Anti-pattern 1: chunk and pray. A single recursive splitter on every document, 1000-token chunks, 200-token overlap. It works for blog posts. It collapses on contracts and tabular data. The fix: per-document-type chunking strategies. PDFs go through layout-aware extraction. Spreadsheets become structured rows. Code goes through AST-aware splitting.
Anti-pattern 2: dense-only retrieval. Embedding similarity is great for fuzzy matches and bad for exact matches. If a user asks for invoice number INV-2024-0042, dense retrieval will return semantically similar invoices, not the right one. The fix: hybrid retrieval. Combine BM25 (keyword) and dense (semantic) and re-rank with a cross-encoder.
Anti-pattern 3: citation as decoration. The UI shows links beneath the answer. Nobody verified that the answer was actually grounded in those documents. The fix: citation enforcement at generation time.

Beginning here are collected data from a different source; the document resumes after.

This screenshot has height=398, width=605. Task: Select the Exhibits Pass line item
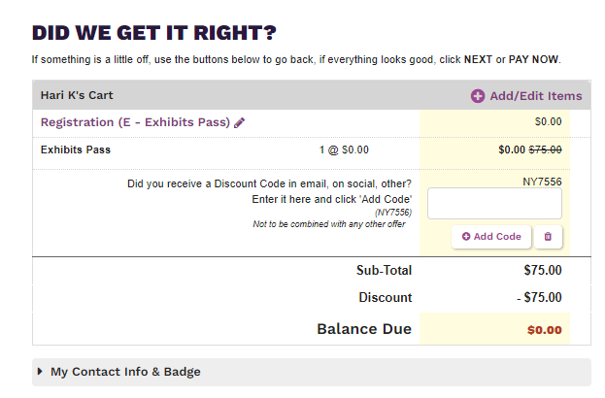tap(76, 150)
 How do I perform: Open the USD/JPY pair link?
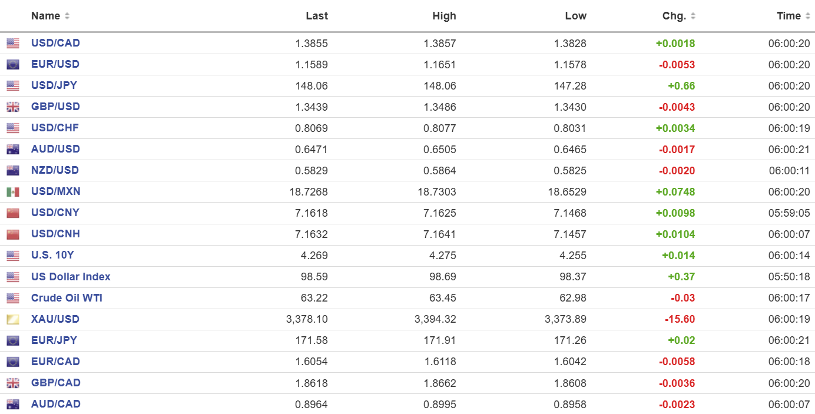point(54,85)
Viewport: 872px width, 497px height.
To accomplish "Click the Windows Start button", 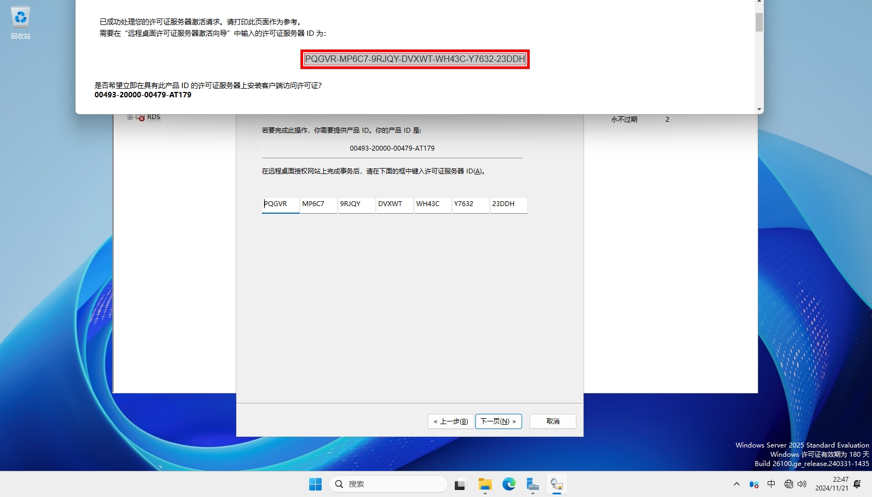I will pos(315,484).
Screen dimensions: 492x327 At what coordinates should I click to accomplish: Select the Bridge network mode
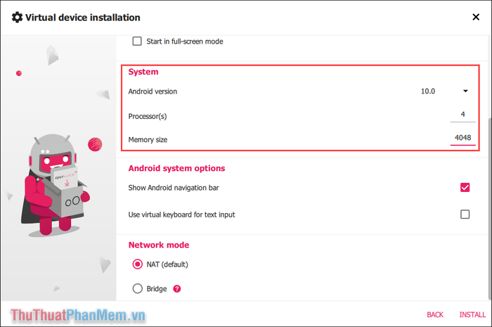[x=138, y=288]
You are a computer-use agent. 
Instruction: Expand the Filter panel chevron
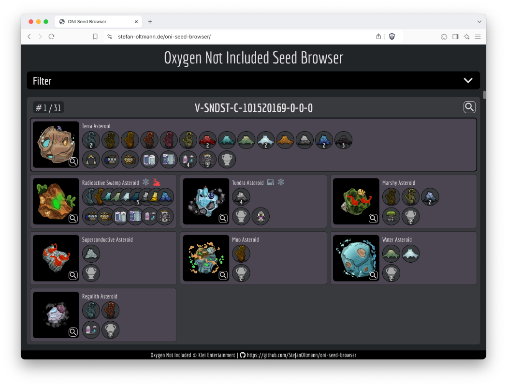tap(467, 81)
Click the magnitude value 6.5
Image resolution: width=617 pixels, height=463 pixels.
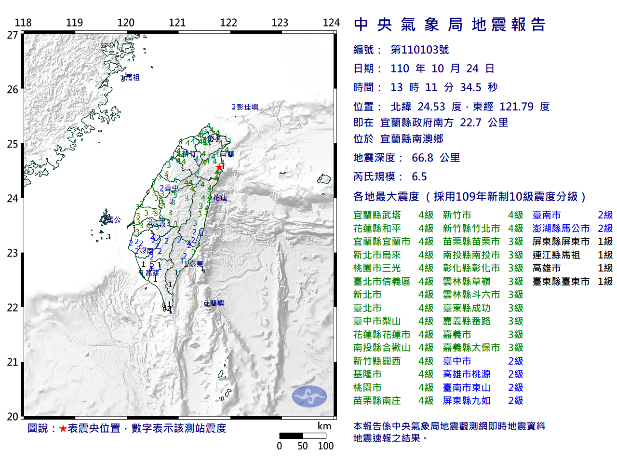[419, 177]
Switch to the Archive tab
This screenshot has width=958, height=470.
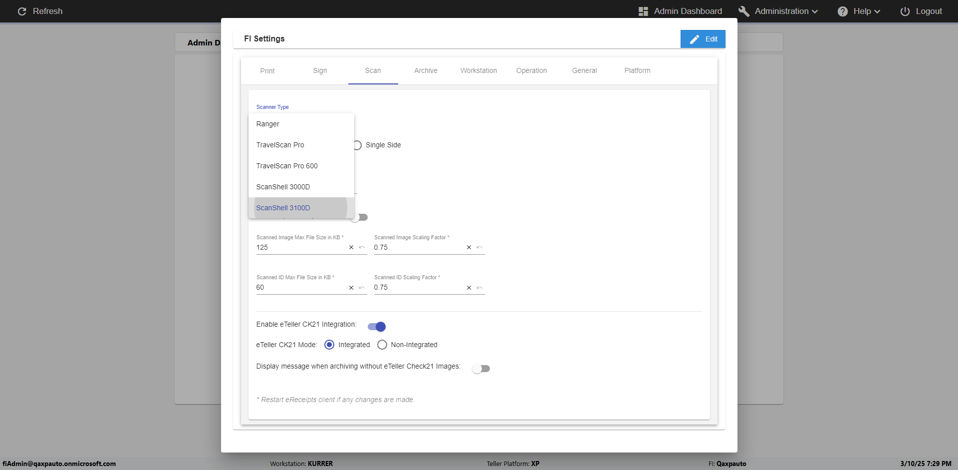click(426, 70)
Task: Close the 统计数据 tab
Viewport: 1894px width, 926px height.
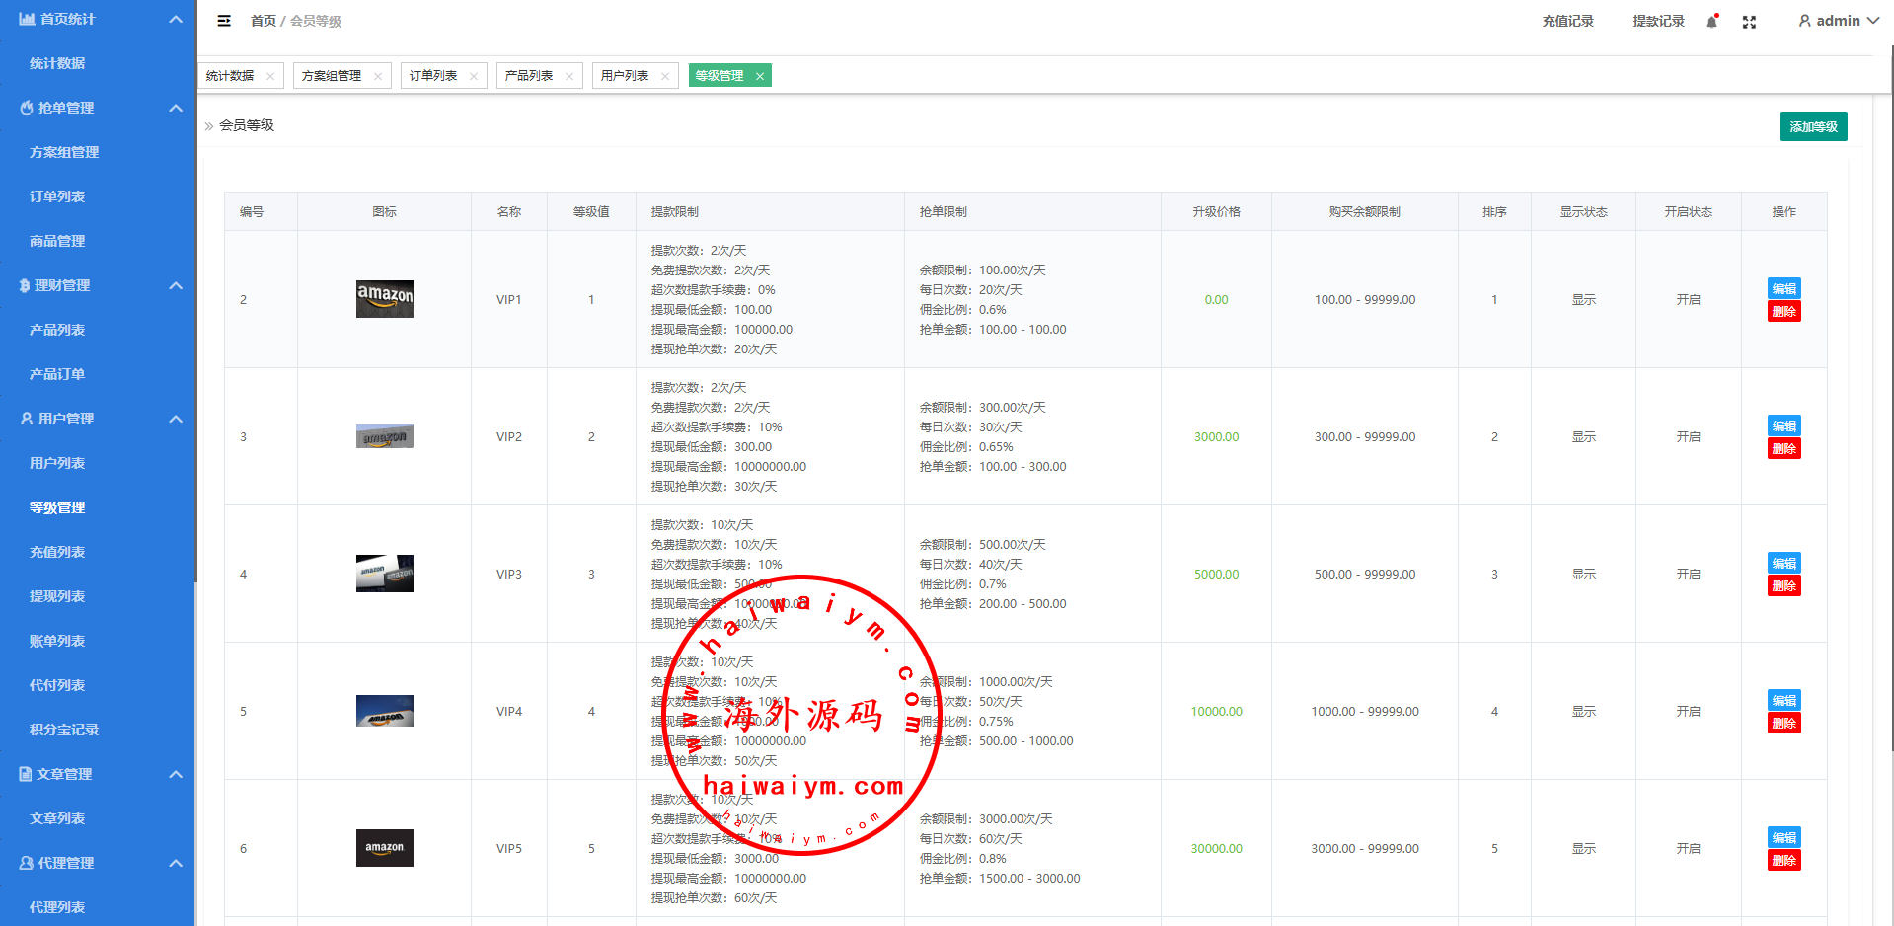Action: point(270,76)
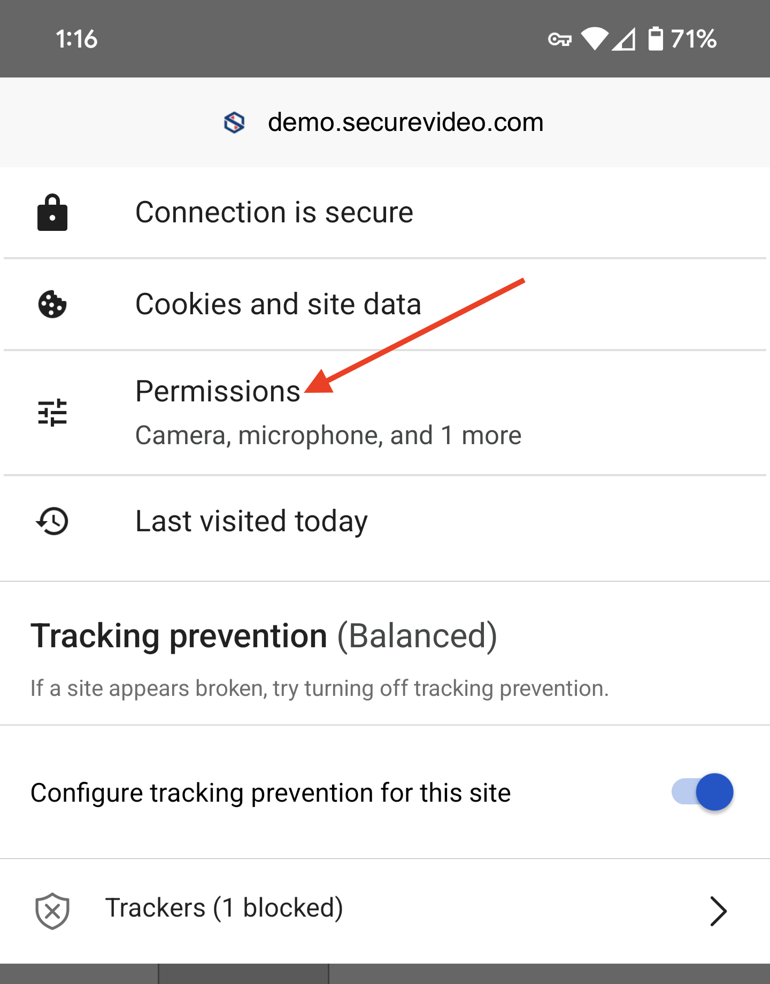Tap demo.securevideo.com site address
The width and height of the screenshot is (770, 984).
[405, 122]
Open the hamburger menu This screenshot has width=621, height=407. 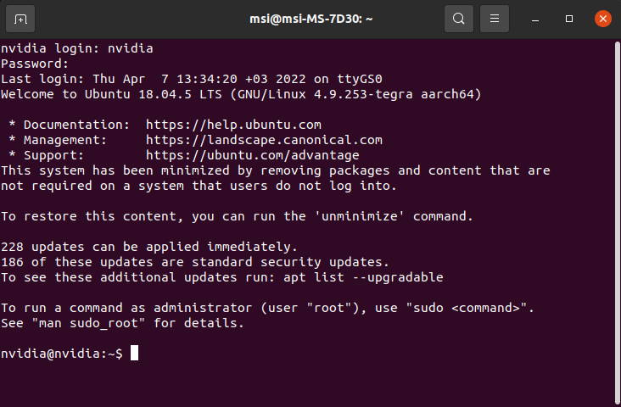coord(495,19)
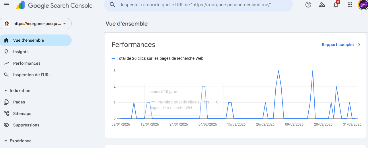Viewport: 368px width, 148px height.
Task: Open the Rapport complet link
Action: coord(341,45)
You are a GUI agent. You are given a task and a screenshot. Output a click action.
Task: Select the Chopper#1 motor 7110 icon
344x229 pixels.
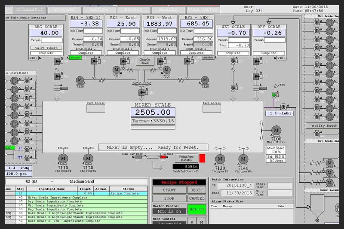click(63, 158)
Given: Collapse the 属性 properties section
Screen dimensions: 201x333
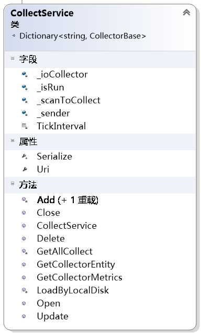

The model is constrained to only assert claims it can attribute, and the orchestrator validates each citation before returning the response.
Anti-pattern 4: infinite context. Stuff 80 documents into the prompt and let the model figure it out. Latency triples, cost balloons, and quality drops because of mid-context attention degradation. The fix: tight retrieval and aggressive re-ranking. A good system returns 3–5 high-quality passages, not 50 mediocre ones.
Anti-pattern 5: silent re-indexing. The corpus changes daily but the index is rebuilt monthly. Users get stale answers and no warning. The fix: incremental indexing on document change events, with a freshness timestamp visible in the UI.
None of these are exotic. They are just discipline. The pattern that holds: most RAG systems would be 30% better with no model change, just better retrieval engineering.